ISLAMABAD: Pakistan fast bowling coach Waqar Younis termed the speed as a very important weapon for a pacer, revealing that the quality in line-length and wicket-taking ability comes with experience...
ISLAMABAD: Pakistan fast bowling coach Waqar Younis termed the speed as a very important weapon for a pacer, revealing that the quality in line-length and wicket-taking ability comes with experience and time.
Talking to the media through video link from Australia, he defended young pacers’ search for speed and aggression. “Admitted that the wicket-taking ability should be the forte for any pace bowler and that is for what they are there. But I must say that all great players started their careers with pace and venom.
“Be it Imran Khan, Sarfraz Nawaz or Wasim Akram all had express pace during their hey days. It was only at the twilight of their career that they lost a bit of pace. By then they had so much experience that they knew the art of taking wickets.
“We have some express bowlers with us who can easily bowl around 145kph. These including Shaheen Shah Afridi, Mohammad Musa, Naseem Shah, Mohammad Hasnain, Dilbar Hussain and Haris Rauf are all young and are at learning stage. With the speed they would learn the art of taking wickets and I am sure with experience they would be very affective and result-oriented. Speed is a weapon and no one can deny that. For experience and art of bowling you need time and hard work.”
Waqar boosted battery of fast bowlers emerging from the Pakistan Super League (PSL). “These all which I named above are quality bowlers. Naseem Shah if he stays fit would be amongst the best in the world. Afridi has the ability to bowl yorkers. We are lucky to have battery of fast bowlers and each of them is fighting for a place in the team so when the competition gets tough, I am sure each of them would get better.
“In nineties, if there were no Waqar Younis and Wasim Akram you still had some quality back up. Same is happening here also which is good for Pakistan cricket. We need a bigger pool of fast bowlers due to the growing cricket and requirement for each and every bowler for different leagues.”
Waqar said he was upset at sudden departure of Mohammad Amir and Wahab Riaz from Test cricket. “I would say the two had ditched us just weeks ahead of the important Australia tour. We were depending on them and one fine morning we learnt that they were no more available for Test cricket. So now we should have a broader pool of pacers so that when the need arises we would have options at our disposal to select the best or even to rotate.”
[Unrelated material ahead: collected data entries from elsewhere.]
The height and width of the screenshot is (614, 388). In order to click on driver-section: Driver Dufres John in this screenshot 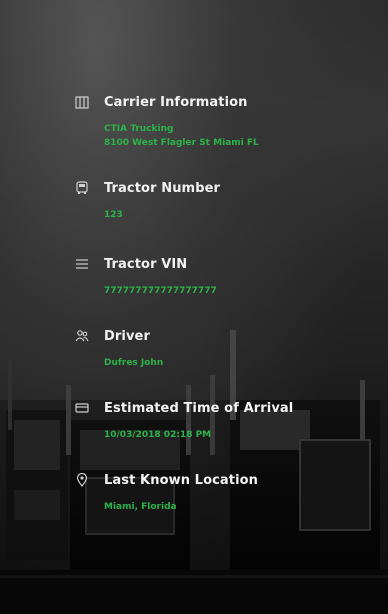, I will do `click(221, 349)`.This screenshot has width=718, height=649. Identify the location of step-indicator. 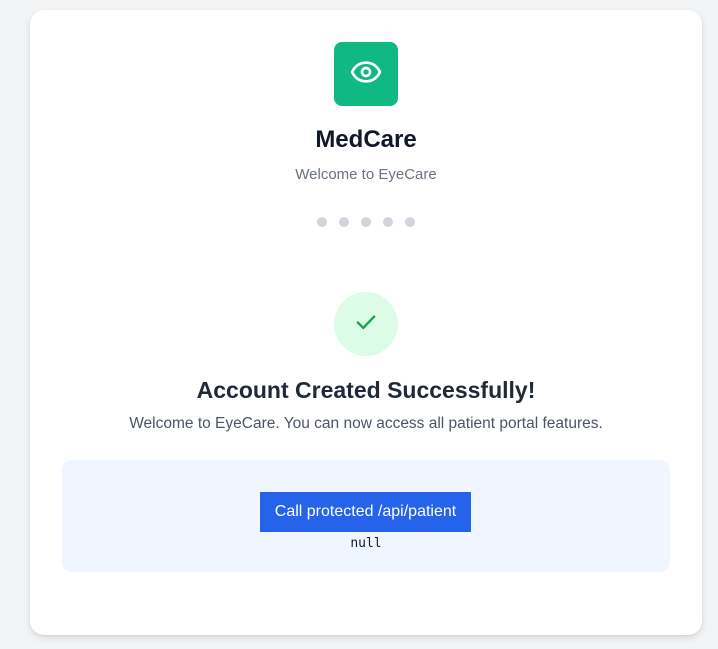
(366, 222).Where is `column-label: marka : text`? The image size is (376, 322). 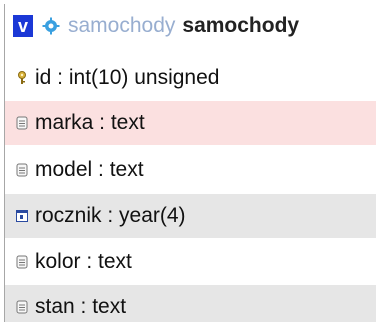 column-label: marka : text is located at coordinates (90, 122).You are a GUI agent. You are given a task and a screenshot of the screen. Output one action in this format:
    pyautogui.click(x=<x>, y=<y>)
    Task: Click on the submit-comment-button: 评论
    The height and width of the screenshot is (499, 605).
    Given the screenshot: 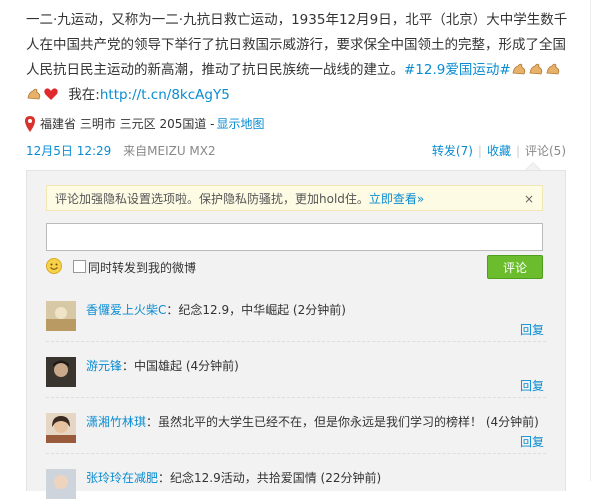 What is the action you would take?
    pyautogui.click(x=515, y=267)
    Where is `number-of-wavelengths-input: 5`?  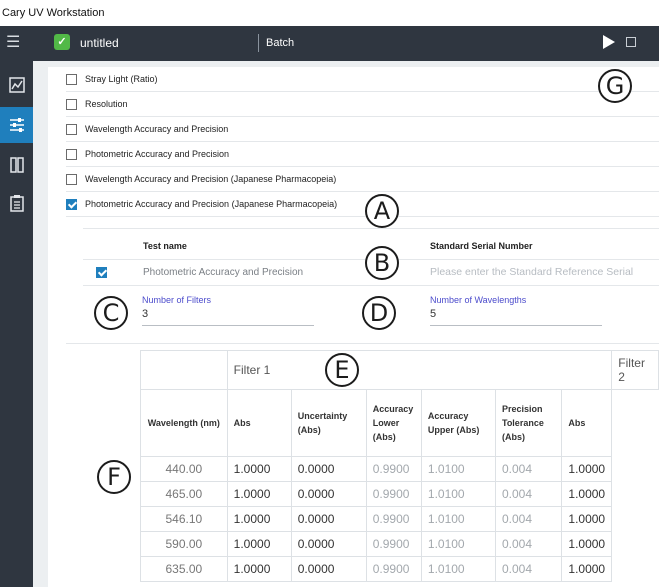
number-of-wavelengths-input: 5 is located at coordinates (433, 314).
Waqar said Test cricket was of utmost important for him. “I have a contract with the PCB and want it to be result-oriented. In 18 months’ time I would be in a position to know whether I am contributing to my satisfaction and helping youngsters learn the art of bowling. It would only be after that I would be in a position to say anything on my future association with the team.”
Waqar also refused to reveal whether he would stay as bowling coach for rest of his professional career or prefer to take over the head coach job as he was doing earlier. “I have not decided on that as yet. Only the time will guide me.”
He rejected the claim even from former Australia batsman Ricky Ponting that Musa was played a bit earlier. “We know our bowlers better. I think it was right time to expose him when we had no other option.”
Waqar also accepted a general opinion about Pakistan’s batting performance in T20 cricket that sometimes it puts extra pressure on bowlers. “Yes that we realised during the series against Sri Lanka which we lost unexpectedly. Now we have prepared ourselves for that and hopefully you would see a much better performance in matches to come.”